Climbing back from a negative review can be tough. It takes about 12 positive experiences to undo the damage of a single negative one, according to research by Ruby Newell-Legner.
Those numbers feel scary, but read them again. They argue for piling up and featuring your wins, not for deleting one complaint and hoping nobody notices.

So the problem was never that the bad review existed. The problem is you’re not controlling what people see first.
Don’t worry. There’s a smarter move than fighting that review, and it’s coming up next.
The Distinction Nobody Tells You: Your Platform Listing vs. Your Own Site
Here’s the mix-up that sends owners chasing the wrong fix every day.
In my time on the Smash Balloon support team, owners write in asking how to “hide” a bad review. They mean the live Google or Yelp listing. But what they actually want, and what they actually can do, is decide which reviews to feature on their own website.
Those are two different acts with two different rules. Once you separate them, the panic fades fast.
Think of it as two separate places your reviews live:
- The platform listing is the public record on Google or Yelp. It belongs to the platform, not you. You can’t suppress honest reviews there, and trying to is illegal.
- Your own website is yours to manage. You choose which reviews display on your pages as long as you’re honest about the overall rating.
Here’s the side-by-side so the line is impossible to miss:
| The platform listing (Google/Yelp) | The review feed on your own website | |
|---|---|---|
| Who controls it | Google or Yelp | You |
| Public record? | Yes, open to everyone | No, it’s your marketing space |
| Can you hide an honest negative? | No, and trying is illegal | Yes, you pick what shows |
| What you can do | Flag policy-breaking reviews, respond publicly | Choose which reviews to feature |
See the difference? “Controlling what shows” is real, and it’s legal. It just lives on your own site, not on the platform listing you’ve been fighting.
This is the lever you’ve been looking for the whole time. You were aiming at the platform, where you have no control, when the control sits one click away on your own website.
The good news is you don’t have to delete anything to take charge of the impression you give. Next, let’s look at exactly how you curate the reviews on your own site.
What You Can Actually Control: Curating the Reviews on Your Own Site
So how do you decide which reviews show up on your own website? You use a reviews plugin with built-in moderation. My favorite tool for this is Smash Balloon Reviews Feed Pro.

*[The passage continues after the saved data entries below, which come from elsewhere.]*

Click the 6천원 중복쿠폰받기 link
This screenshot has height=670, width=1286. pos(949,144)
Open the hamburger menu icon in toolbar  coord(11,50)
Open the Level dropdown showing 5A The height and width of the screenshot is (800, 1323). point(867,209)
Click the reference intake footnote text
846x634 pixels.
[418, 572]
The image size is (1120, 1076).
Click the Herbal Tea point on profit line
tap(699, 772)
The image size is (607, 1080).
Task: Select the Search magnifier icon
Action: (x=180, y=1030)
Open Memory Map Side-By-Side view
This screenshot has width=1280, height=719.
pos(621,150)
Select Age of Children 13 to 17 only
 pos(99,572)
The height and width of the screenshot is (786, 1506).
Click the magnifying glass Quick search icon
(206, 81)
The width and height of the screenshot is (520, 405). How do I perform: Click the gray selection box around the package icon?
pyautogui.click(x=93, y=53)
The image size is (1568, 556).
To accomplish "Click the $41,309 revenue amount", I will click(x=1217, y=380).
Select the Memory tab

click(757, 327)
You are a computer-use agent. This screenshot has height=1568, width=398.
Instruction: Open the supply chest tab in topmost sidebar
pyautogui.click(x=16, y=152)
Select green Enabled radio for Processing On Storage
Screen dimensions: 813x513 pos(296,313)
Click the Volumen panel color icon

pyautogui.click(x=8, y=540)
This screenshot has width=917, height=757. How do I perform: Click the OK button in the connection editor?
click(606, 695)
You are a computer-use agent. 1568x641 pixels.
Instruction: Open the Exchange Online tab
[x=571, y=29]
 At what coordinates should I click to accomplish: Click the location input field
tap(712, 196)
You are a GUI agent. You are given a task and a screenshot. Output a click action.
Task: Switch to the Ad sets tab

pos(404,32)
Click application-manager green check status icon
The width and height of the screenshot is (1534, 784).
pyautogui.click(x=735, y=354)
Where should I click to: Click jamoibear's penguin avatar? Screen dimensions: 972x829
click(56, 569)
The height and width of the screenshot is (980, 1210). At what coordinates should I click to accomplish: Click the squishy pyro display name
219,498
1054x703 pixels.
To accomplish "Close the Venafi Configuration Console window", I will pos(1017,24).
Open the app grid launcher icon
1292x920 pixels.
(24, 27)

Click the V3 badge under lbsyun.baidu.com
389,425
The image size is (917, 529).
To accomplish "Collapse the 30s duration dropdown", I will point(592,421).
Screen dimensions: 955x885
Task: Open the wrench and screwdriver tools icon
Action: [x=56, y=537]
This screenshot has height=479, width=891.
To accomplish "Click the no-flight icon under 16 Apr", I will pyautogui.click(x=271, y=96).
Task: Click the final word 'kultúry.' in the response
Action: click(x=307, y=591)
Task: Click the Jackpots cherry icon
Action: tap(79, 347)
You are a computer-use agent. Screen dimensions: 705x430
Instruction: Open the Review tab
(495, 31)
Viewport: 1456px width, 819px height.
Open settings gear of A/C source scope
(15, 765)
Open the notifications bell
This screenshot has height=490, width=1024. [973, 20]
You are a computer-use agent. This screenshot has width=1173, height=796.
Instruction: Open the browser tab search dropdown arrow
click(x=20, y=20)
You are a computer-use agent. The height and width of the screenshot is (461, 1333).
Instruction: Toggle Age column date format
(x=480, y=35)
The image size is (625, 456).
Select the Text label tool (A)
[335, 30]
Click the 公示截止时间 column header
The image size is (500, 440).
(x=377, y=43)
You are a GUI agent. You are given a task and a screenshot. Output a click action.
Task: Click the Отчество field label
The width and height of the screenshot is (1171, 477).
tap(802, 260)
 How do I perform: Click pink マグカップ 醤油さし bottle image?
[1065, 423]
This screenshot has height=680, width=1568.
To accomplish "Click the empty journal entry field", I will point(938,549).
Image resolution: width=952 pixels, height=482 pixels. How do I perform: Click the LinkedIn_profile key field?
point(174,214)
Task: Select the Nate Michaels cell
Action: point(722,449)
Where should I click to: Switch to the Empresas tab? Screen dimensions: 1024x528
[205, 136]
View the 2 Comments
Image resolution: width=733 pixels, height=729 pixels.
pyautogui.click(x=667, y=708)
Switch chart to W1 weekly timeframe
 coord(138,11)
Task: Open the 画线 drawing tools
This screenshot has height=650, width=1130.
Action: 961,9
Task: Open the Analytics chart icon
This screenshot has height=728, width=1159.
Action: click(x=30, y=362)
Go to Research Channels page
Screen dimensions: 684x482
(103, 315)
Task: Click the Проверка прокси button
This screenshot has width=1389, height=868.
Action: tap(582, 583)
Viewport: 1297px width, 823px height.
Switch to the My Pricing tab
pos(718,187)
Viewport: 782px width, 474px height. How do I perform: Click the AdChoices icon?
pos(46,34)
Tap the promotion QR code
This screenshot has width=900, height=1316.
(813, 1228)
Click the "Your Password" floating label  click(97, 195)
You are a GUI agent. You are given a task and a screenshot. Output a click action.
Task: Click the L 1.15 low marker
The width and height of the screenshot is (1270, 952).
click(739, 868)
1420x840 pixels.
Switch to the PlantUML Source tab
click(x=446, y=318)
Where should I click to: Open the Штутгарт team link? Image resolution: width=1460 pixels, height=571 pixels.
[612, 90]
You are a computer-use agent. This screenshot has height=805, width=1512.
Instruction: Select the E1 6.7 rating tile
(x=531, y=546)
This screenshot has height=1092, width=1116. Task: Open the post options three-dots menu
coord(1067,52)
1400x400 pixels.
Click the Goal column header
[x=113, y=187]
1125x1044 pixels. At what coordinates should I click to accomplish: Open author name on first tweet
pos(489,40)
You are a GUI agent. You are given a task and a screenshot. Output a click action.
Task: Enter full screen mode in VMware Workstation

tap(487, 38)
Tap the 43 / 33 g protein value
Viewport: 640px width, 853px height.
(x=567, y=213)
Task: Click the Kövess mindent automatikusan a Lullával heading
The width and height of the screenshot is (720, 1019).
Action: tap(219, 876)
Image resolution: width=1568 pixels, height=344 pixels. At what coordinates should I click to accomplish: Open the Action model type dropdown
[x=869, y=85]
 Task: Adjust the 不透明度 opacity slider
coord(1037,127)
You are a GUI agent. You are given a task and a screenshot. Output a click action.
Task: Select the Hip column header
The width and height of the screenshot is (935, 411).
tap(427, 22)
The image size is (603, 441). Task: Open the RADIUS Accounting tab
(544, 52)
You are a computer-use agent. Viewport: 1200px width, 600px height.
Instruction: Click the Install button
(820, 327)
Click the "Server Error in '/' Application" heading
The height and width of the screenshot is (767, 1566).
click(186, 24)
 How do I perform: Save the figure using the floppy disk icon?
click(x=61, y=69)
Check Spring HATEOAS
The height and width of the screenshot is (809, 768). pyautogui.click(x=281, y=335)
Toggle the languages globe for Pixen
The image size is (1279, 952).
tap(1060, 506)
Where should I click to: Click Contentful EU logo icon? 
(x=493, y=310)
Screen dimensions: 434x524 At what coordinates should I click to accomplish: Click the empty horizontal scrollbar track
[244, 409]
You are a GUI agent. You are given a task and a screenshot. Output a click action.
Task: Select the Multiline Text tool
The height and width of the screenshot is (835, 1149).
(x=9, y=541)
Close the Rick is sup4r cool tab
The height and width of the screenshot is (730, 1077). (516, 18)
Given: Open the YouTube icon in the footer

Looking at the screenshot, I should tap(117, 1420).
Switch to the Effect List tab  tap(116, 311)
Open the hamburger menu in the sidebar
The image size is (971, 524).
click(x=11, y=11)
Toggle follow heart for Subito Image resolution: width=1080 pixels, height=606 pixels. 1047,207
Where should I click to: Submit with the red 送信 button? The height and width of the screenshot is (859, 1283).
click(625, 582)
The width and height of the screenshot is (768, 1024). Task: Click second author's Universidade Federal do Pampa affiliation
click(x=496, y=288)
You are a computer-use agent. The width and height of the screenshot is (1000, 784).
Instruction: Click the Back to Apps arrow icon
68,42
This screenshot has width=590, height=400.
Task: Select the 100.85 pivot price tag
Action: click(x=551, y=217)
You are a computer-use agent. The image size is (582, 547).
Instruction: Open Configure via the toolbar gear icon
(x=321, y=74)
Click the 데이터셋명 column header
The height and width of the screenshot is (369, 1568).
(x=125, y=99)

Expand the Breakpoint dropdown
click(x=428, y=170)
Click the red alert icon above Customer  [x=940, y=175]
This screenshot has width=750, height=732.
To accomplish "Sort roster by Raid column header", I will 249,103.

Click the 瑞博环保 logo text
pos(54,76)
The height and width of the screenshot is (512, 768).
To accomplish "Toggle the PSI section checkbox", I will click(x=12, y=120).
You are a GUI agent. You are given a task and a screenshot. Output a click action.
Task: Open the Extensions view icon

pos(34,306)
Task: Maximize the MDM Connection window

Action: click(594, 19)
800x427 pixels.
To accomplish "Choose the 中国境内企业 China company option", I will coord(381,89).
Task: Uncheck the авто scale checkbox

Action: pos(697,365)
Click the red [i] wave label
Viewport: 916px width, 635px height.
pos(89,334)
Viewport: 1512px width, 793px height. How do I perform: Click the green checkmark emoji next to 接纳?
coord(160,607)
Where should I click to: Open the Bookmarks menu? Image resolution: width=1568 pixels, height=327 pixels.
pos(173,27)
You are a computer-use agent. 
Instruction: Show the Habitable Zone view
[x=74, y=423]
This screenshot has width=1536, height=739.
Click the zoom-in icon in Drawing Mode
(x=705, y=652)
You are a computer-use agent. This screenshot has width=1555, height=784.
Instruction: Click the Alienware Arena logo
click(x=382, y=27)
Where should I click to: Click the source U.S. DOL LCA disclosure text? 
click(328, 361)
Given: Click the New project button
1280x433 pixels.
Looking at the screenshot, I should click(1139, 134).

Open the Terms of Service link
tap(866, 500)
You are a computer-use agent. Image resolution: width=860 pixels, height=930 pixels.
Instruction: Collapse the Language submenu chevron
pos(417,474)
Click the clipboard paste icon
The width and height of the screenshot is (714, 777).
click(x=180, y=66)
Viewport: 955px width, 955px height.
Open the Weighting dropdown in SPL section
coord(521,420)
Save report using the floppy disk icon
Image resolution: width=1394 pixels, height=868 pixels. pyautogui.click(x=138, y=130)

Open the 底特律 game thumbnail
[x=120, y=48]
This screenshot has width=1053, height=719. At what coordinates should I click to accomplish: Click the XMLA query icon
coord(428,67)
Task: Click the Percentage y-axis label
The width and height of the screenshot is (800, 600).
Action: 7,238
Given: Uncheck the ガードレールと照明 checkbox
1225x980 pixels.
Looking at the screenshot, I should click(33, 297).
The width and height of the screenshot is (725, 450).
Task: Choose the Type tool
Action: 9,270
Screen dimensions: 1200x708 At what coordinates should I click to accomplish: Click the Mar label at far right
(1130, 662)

Reviews Feed Pro pulls your reviews from platforms like Google, Facebook, Trustpilot, Yelp, and more, then displays them on your WordPress site. The key part is that you choose which ones appear in the feed.
This is your social proof, working on your own pages, and it never touches what the platform records.

Here’s how it works:
- Connect your review sources. Link your Google, Yelp, or other accounts to the plugin. No coding is required, so you don’t need a developer to set it up.
- Use the visual editor to design your feed. Control the design of the header, buttons, review elements, and much more with a few simple clicks.

- Add filters or moderate your feed. Filter the reviews by rating, word count, or keywords. You can also moderate your feed manually.
- Embed the feed on any page. Drop the feed onto a product page, your homepage, or a landing page. Your best reviews now greet visitors first.
One detail lowers a worry many owners carry. Reviews Feed Pro includes a backup caching system, so your reviews keep displaying even if Google or Yelp has downtime. Your social proof stays up when you need it most.
I want to be clear about the line here. Hiding a review from your site feed is not the same as suppressing it on the platform. The honest review still lives on your Google or Yelp listing for anyone who looks.
You’re just deciding which reviews to feature in your marketing space.
Ready to start highlighting reviews on your site? Get started with Reviews Feed Pro today!
How to Respond to a Bad Review the Right Way
Worried that burying a review makes you look fake? It does, and the fix is the opposite of hiding.
By now you know deletion isn’t the answer. The real answer comes in two parts that work together: a good public reply on the platform and your best reviews featured on your site.
Why does the reply matter so much? Because future customers read it, and it shapes what they think of you.
The numbers back this up. Yelp reports that 88% of consumers are likely to look past a bad review if the business responds well. On top of that, 33% of users are open to improving their negative rating after getting a personalized reply from the business.

Read that again. A strong reply does more for you than removal ever could.
So how do you write one that works? Follow these four steps:
- Acknowledge the customer. Thank them for the feedback and show you read what they said. This tells them, and everyone watching, that you listen.
- Apologize and take ownership. Say you’re sorry for the experience. Don’t make excuses or argue the details in public.
- Offer to make it right. Spell out what you’ll do to fix the problem. This shows future customers how you treat people.
- Move it offline. Share a direct email or phone number and invite them to continue there. This keeps the back-and-forth out of the public thread.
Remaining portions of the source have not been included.